## [Extract provided]
%%

In a test system with a two channel AIC-7896 controller on the motherboard (and difficult to disable), the insmod for the driver results in (viewable on VC4) scsi probes and errors to each possible target device number, and takes 5 to 10 minutes to complete this process. The buses contain nothing. If the're terminated, the same results are observed as if they're not terminated. Seems like the driver should be able to make a fairly quick determination that nobody's home. Motherboard is Intel L440GX+ Lancewood. Easily reproducable here.
This sounds more like a kernel issue than an installer issue.
I'll buy that. BTW, I also ran some test installs with RH 6.1 and 6.2, both of which took a while at the insmod of the AIC7xxx, but didn't spew on VC4 in the process. Not sure they took less time, or were just less verbose about it.
Could you install the latest kernels from rawhide and see if they have the same behaviour?
Because this is happening during an install, I can't easily just load a new kernel and try it. What would work is either: 1. Create a new .iso of disc1 of the wolverine set. I can test for this bug, as well as verifying the fix on the Mylex AcceleRAID 170 issue. 2. Point me at some instructions for recreating the disc1 with these things applied. Note that this means replacing the boot kernel as well as the kernels to be installed. #1 is probably easier. No problem at this end downloading an iso image and burning it for the tests.

%%

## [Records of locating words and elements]
%%

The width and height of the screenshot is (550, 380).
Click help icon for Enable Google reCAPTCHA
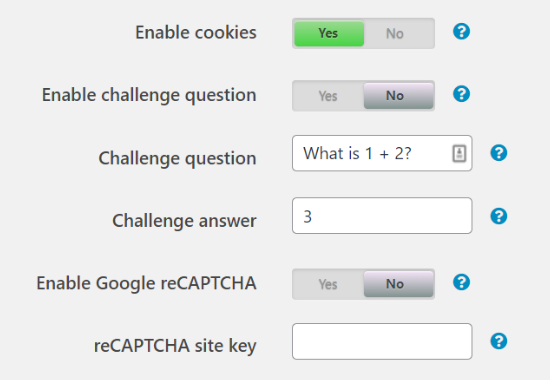coord(461,282)
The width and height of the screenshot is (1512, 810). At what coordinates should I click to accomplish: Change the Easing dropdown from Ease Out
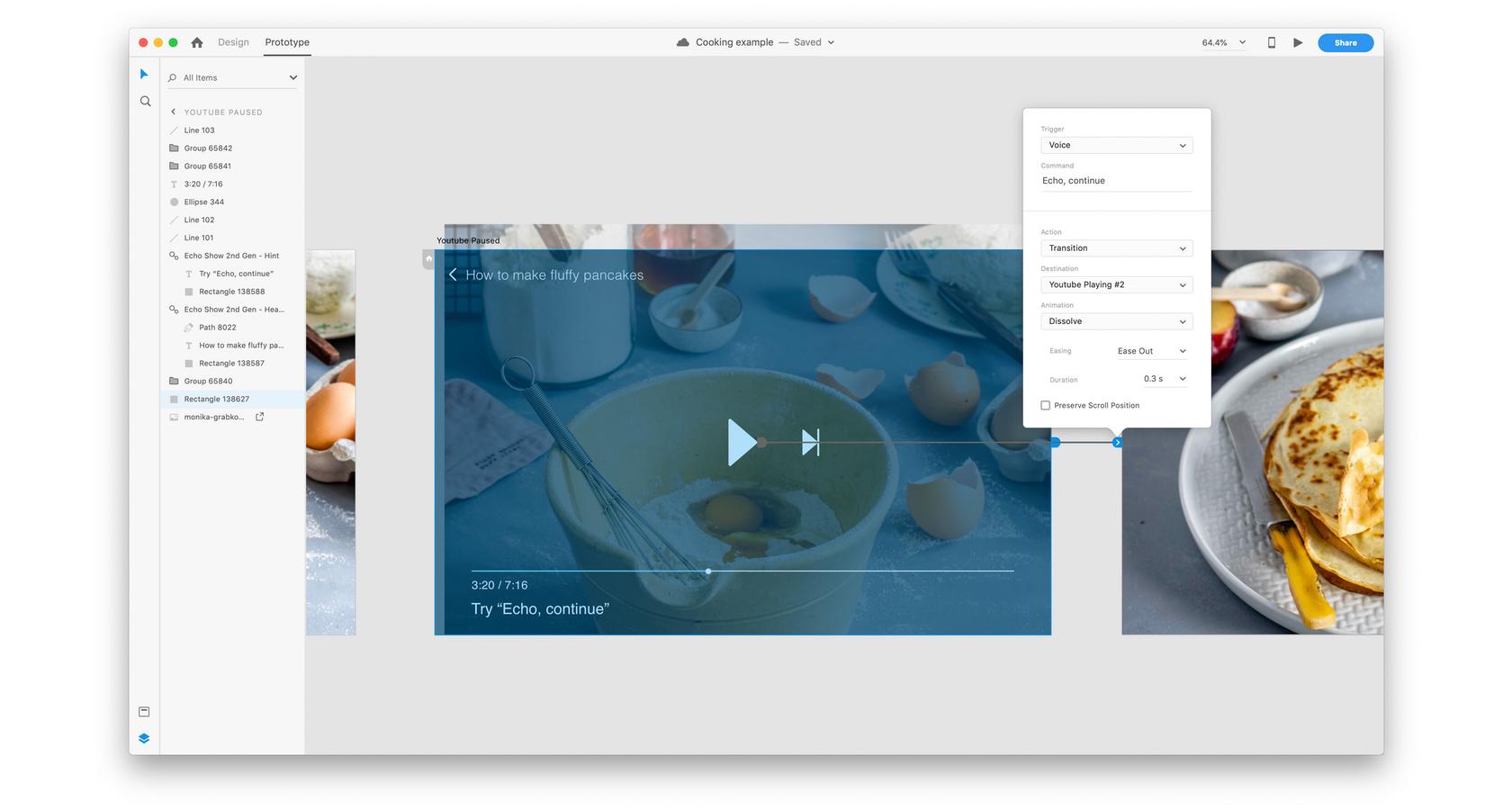1151,351
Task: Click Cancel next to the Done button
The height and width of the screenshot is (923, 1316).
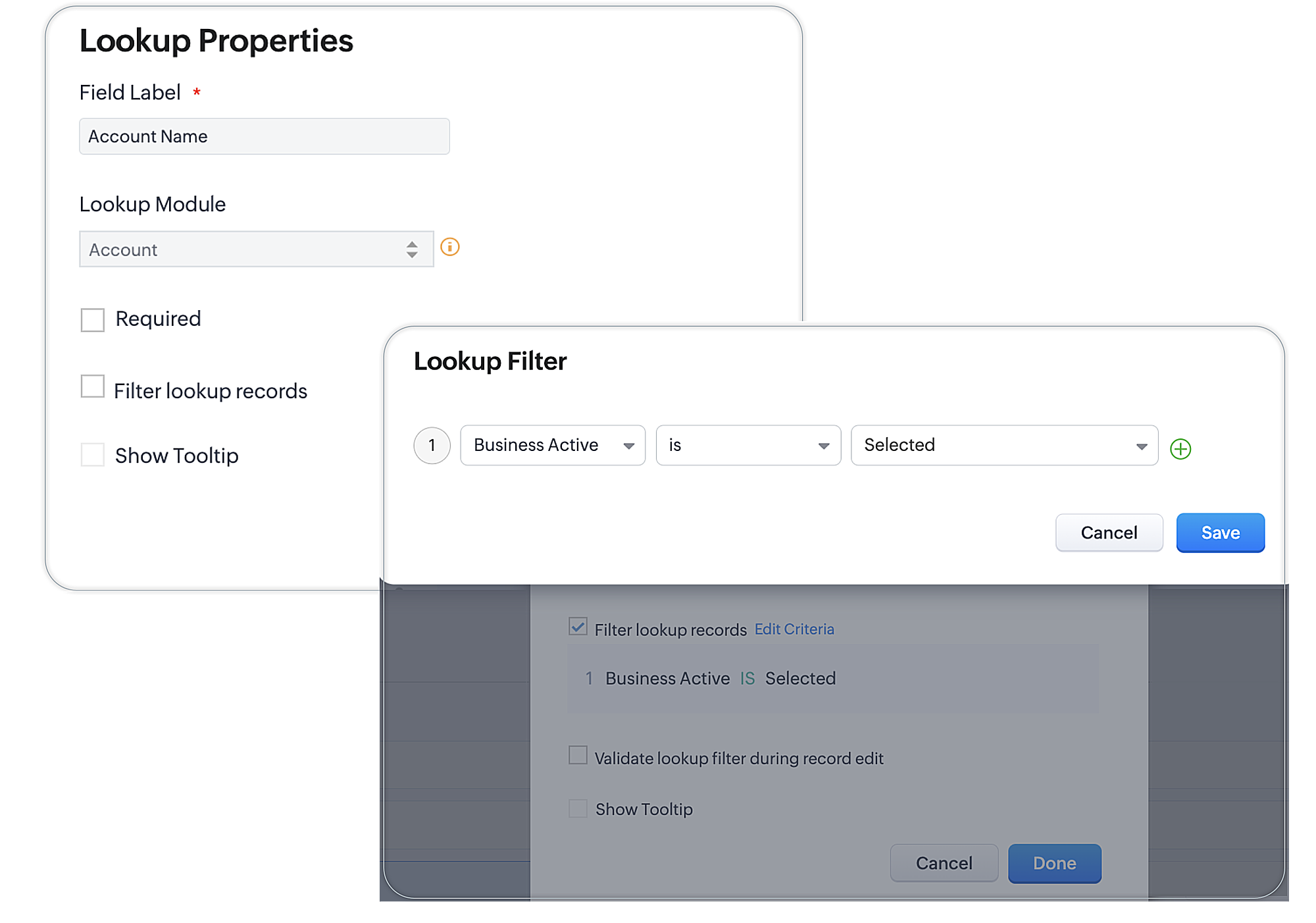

%%

## [What to work on]
#1 In the SCSI controller discussion, what motherboard was in the test system?
#2 Translate this sentence from the SCSI controller discussion into Spanish: "This sounds more like a kernel issue than an installer issue."
#3 Please pick up the SCSI controller discussion after its last sentence and continue it.
This material is separate from the SCSI controller discussion.

## [Answer list]
#1 An Intel L440GX+ Lancewood.

#2 Esto parece más un problema del kernel que un problema del instalador.

#3
I had mixed results -- reasonable spinup and install without issue on a NetServer 5/100 LH at home -- and totally failed on a NetServer 5/100 LC at the office with kernel-2.4.2-0.1.23 from the 0309 build ... I will investigate the failure further ...
I would need to know more about what error messages the boot kernel spewed about the aic7xxx controllers in order to figure out what's going on. Also, if there is nothing connected, and changing termination didn't make a difference in the output, then it might indicate something suspicious about the termination on the motherboard.
This host was also fighting geometry issues -- see: https://bugzilla.redhat.com/bugzilla/show_bug.cgi?id=31778 I have another SCSI drive to attach and report from ... Termination is non-powered at the end of the unidirectional chain, with termination NOT enabled on the drive ... other end is the connector in the onboard motherboard controller ...
This bug is now applicable to RedHat 7.1. The released edition contains the same problem. If there's a AIC7xxx present, be prepared to wait 10 minutes while a scan is done on every non-existant device, and an error message generated on one of the alternate consoles.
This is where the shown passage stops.